§ **Excerpted text**
Contraceptive care

New pill changes perception of birth control

New pill changes perception of birth control

December 19, 2005|By KRISTIN WILSON

Across generations, time zones, political boundaries and cultures, women of childbearing ages share one inalienable truth: once a month, they will get a period.

Such a truth, however, has been turned on its head with the discovery in the gynecological world that women, at least some women, do not need to menstruate on a monthly basis.

Two years ago, the first U.S. Food and Drug Administration-approved extended-cycle oral contraceptive hit the market, giving women the choice to reduce the number of periods they experience to four a year.


This concept continues to catch on among Tri-State area women interested in contraceptives, says Dr. V. Ashok Rangnath, a gynecologist and obstetrician at Women's Health Center at Robinwood Medical Center near Hagerstown.

The new birth-control pill is called Seasonale. Instead of the standard birth-control pill packs that come with 28 pills, a prescription of Seasonale includes 91 pills and provides three continuous months of contraception before a woman has a period.

While the product and concept is revolutionary to many women, it is nothing new for gynecologists.

§ **Extracted information**
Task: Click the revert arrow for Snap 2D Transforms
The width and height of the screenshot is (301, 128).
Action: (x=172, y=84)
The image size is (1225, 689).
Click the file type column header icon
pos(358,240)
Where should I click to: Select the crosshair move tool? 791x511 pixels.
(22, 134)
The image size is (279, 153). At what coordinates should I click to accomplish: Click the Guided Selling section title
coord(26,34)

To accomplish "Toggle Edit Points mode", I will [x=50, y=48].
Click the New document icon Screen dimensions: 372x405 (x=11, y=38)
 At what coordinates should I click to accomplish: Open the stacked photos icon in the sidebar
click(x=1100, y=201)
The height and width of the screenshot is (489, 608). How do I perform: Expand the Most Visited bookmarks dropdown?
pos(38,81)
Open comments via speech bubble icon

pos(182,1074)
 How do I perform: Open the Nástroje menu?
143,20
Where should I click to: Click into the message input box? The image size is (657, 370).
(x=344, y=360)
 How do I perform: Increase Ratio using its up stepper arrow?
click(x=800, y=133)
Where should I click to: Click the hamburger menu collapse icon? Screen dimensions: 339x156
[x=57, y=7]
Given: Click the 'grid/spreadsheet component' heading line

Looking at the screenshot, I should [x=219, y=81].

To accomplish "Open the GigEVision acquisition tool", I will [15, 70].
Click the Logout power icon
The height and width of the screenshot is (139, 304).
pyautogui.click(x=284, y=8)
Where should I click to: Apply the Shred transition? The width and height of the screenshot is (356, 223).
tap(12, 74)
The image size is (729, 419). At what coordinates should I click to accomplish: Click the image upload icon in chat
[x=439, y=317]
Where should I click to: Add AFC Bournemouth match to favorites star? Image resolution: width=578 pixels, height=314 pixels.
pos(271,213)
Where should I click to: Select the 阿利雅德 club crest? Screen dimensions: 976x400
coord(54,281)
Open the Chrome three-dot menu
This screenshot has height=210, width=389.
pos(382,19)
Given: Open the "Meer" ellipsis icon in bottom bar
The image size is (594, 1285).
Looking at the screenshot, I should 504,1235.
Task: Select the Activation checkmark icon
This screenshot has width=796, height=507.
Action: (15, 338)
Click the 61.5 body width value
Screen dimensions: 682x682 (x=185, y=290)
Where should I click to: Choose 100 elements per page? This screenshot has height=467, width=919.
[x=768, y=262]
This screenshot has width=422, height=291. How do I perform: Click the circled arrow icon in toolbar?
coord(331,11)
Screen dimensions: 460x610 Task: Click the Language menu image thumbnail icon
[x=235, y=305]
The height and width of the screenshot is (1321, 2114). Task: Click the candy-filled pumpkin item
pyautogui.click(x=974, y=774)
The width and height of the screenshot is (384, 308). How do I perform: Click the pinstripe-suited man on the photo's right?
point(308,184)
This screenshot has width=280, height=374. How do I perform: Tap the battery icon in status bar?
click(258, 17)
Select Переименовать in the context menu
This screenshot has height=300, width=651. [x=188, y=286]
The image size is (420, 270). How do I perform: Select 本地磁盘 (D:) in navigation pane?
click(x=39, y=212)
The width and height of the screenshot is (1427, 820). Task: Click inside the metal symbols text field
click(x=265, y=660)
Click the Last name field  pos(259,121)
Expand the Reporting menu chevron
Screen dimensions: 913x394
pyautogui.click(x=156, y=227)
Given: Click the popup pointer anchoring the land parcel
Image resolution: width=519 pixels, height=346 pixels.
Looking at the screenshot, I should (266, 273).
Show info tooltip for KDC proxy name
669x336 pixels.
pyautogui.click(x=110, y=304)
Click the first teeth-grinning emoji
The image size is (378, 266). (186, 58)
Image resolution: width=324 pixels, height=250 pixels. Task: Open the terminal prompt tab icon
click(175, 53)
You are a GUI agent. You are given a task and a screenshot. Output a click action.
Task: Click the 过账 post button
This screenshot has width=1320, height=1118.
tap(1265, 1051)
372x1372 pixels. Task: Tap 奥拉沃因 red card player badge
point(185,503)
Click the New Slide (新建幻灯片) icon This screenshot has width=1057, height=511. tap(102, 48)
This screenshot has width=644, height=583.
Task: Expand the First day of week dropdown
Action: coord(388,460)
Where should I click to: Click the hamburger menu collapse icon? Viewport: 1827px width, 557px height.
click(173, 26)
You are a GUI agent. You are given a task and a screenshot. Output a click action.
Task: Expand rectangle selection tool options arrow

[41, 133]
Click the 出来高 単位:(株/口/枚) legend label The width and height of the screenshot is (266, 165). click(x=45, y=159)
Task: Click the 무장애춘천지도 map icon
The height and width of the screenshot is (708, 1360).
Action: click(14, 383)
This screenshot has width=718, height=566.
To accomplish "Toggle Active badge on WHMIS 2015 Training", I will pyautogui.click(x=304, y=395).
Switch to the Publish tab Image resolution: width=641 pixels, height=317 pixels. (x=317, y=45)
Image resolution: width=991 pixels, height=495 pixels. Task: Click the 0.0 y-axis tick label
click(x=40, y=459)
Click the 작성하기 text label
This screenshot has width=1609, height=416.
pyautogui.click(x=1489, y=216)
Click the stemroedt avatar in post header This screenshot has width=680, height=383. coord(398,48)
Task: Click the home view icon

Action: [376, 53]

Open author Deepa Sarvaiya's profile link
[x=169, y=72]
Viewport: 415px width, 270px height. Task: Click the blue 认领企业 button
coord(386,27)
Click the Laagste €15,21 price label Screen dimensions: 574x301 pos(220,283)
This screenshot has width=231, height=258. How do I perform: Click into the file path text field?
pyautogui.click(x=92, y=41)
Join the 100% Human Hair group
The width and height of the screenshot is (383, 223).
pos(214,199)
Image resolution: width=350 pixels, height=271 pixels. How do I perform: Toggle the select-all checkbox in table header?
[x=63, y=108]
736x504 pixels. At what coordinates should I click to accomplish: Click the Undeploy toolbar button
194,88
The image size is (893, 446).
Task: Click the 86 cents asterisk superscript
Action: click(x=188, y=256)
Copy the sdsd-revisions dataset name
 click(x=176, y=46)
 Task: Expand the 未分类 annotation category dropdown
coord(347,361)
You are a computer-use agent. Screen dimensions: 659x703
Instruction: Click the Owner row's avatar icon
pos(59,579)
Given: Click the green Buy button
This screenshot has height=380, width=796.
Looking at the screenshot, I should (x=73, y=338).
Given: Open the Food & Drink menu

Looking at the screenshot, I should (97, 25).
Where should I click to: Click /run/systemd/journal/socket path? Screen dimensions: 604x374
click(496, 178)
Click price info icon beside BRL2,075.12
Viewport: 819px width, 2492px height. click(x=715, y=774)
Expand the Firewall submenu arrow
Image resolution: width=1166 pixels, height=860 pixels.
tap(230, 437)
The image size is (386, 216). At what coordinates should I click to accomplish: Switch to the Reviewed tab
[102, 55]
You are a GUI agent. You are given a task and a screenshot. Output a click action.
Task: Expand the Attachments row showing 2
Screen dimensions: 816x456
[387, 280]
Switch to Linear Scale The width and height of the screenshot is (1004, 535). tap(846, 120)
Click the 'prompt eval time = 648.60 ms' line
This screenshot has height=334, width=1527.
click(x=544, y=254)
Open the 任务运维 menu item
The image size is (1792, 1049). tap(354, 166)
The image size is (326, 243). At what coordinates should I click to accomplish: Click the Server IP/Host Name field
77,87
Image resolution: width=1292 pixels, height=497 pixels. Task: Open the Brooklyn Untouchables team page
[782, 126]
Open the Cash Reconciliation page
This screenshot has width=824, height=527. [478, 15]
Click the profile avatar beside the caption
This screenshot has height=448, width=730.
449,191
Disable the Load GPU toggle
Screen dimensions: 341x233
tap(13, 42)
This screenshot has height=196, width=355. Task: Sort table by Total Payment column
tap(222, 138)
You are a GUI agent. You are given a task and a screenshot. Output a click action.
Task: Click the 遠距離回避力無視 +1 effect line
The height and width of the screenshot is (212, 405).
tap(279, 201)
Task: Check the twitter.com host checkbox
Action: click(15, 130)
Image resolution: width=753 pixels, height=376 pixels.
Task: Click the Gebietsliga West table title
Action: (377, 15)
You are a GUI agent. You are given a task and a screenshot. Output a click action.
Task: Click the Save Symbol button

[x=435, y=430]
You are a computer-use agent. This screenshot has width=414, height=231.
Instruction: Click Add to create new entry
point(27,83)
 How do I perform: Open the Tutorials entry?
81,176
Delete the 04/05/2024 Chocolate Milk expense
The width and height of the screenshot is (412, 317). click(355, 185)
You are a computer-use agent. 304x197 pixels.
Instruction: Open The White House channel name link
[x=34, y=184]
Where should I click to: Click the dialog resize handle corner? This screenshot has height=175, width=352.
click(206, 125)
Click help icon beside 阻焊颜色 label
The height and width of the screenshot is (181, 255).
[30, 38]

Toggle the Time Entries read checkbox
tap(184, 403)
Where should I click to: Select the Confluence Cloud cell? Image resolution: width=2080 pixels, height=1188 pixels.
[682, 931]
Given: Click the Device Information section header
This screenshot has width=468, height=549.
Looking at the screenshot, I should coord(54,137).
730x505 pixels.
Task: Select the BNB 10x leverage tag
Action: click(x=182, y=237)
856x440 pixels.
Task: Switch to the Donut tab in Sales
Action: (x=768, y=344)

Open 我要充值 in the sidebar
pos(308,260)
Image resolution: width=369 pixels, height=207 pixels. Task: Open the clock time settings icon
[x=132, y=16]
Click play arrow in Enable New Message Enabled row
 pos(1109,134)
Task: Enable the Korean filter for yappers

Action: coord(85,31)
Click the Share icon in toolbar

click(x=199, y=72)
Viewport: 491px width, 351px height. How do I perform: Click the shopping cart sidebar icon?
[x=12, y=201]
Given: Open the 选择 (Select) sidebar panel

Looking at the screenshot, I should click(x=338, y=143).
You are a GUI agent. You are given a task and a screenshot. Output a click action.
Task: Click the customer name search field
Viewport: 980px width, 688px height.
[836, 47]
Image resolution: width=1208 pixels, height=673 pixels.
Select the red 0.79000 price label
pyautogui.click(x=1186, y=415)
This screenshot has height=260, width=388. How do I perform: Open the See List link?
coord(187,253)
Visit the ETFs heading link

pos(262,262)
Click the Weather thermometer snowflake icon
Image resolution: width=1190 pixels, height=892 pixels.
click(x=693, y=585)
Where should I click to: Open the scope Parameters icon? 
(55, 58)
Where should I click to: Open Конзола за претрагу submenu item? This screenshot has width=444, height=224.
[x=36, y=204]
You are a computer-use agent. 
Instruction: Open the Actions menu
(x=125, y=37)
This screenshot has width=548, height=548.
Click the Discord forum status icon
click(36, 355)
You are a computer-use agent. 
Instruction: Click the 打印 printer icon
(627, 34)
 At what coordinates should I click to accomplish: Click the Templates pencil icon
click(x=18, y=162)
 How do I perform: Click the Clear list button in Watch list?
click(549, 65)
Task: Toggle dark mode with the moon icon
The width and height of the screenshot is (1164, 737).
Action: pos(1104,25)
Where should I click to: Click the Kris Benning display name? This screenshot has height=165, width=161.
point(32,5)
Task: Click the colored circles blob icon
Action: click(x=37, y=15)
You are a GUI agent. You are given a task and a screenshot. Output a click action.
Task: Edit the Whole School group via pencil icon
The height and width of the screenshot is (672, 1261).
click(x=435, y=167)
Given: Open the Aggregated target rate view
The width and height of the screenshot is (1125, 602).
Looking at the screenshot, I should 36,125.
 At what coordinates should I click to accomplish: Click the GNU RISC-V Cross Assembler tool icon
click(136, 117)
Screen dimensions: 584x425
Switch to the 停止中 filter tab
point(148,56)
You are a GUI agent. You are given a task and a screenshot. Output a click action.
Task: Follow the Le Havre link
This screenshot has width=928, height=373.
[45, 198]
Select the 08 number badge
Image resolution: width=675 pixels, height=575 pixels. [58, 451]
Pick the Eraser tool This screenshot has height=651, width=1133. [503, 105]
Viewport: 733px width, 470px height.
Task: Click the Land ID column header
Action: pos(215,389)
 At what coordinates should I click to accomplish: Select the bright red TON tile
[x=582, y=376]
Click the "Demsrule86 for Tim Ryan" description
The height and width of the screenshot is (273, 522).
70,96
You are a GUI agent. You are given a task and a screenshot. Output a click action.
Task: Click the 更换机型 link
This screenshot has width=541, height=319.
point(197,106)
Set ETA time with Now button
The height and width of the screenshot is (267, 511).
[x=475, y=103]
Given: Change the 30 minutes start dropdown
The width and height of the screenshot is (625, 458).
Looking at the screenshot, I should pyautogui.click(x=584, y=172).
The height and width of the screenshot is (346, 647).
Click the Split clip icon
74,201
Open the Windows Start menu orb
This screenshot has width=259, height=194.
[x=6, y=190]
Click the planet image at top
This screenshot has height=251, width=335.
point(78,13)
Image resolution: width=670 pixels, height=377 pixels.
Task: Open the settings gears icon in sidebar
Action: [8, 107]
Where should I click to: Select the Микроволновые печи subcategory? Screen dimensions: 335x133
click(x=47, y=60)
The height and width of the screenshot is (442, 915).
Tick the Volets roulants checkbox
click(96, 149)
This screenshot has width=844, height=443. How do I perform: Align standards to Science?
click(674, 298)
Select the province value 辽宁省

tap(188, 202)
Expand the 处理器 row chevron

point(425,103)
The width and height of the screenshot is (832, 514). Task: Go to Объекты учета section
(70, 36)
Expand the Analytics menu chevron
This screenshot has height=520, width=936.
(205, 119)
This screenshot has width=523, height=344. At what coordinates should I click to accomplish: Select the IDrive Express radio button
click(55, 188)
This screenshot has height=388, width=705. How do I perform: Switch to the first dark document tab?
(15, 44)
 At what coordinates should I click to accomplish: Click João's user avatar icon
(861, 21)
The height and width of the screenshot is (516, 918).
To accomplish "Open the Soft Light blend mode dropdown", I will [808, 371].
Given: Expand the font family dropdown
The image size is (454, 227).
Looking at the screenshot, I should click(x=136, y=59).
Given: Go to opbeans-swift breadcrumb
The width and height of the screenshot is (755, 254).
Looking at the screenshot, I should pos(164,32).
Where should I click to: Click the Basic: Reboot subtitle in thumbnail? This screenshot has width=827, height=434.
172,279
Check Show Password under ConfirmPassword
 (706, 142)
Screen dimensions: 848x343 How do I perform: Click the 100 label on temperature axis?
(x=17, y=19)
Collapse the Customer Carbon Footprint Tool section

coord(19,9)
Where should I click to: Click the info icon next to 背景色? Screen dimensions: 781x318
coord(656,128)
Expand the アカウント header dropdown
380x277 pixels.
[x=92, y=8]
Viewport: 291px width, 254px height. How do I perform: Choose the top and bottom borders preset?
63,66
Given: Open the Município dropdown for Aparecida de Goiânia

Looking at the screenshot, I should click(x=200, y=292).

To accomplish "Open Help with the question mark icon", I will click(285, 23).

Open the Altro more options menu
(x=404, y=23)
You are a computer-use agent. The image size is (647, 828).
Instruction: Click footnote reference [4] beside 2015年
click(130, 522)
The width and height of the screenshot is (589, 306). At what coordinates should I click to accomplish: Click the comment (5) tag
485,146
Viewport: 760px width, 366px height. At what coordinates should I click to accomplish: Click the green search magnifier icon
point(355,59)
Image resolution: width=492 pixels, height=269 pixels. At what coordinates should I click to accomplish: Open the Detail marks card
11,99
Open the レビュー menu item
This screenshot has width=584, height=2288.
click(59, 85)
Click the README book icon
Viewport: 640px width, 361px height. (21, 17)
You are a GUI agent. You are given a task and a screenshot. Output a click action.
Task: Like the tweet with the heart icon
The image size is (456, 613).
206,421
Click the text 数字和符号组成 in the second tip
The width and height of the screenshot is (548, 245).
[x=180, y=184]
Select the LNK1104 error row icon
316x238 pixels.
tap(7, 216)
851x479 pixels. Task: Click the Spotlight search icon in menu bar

§ **Exercises**
a - Decide whether each statement below agrees with the article on the extended-cycle birth-control pill. Answer yes or no for each, and quote the words of the article that decide it.
(i) The first FDA-approved extended-cycle oral contraceptive lets women reduce their periods to four a year.
(ii) A prescription of Seasonale contains 28 pills.
(iii) Dr. V. Ashok Rangnath practices at a medical center near Hagerstown.
b - Resume the article on the extended-cycle birth-control pill from the point at which it stops, in the same formal style.

§ **Answer set**
a -
(i) Yes: "giving women the choice to reduce the number of periods they experience to four a year."
(ii) No: "a prescription of Seasonale includes 91 pills and provides three continuous months of contraception before a woman has a period."
(iii) Yes: "a gynecologist and obstetrician at Women's Health Center at Robinwood Medical Center near Hagerstown."

b -
"We have been doing continuous contraception in gynecological offices for many, many years," Rangnath says. "You can actually do the continuous method with any birth-control (pill) that is on the market."

Gynecologists learned years ago that women could postpone periods by taking a hormone pill continuously. This was often prescribed for women who had difficulties associated with menstruation, including endometriosis and chronic pelvic pain.

But for women today, it is entirely possible to choose when and how frequently they menstruate.

"Now women can postpone their cycles," Rangnath says. "Previously there was nothing you could do about it. It is very nice from a convenience perspective."

Brad Imler, president of the American Pregnancy Association, says the concept of Seasonale is attractive to many women.

"In observations the idea of the absence of periods is appealing. The concern that women do have as they consider taking that route is, 'If I'm changing my cycle that much, what potential risk is there?'" he says.

Women still have many questions and concerns about altering natural menstruation when considering a continuous contraception method, Rangnath adds.

"A lot of people say, 'Is it safe for me to not have a period for three months?'" Rangnath says. "For a select group of women, the answer is yes"

"What the continuous birth-control pill does is keep the lining of the uterine wall very, very thin," Rangnath explains. That means that there is not much material to be shed during a period. "There are many female gynecologists who put themselves on continuous contraception for six months," he adds, pointing out a show of confidence in the medication.

In fact, birth-control research is looking into the possibility of offering a pill that would extend time between periods to longer than once every three months, Imler says.

"I think that in the future you'll be able to postpone your cycle for six months, one year or longer," Rangnath adds.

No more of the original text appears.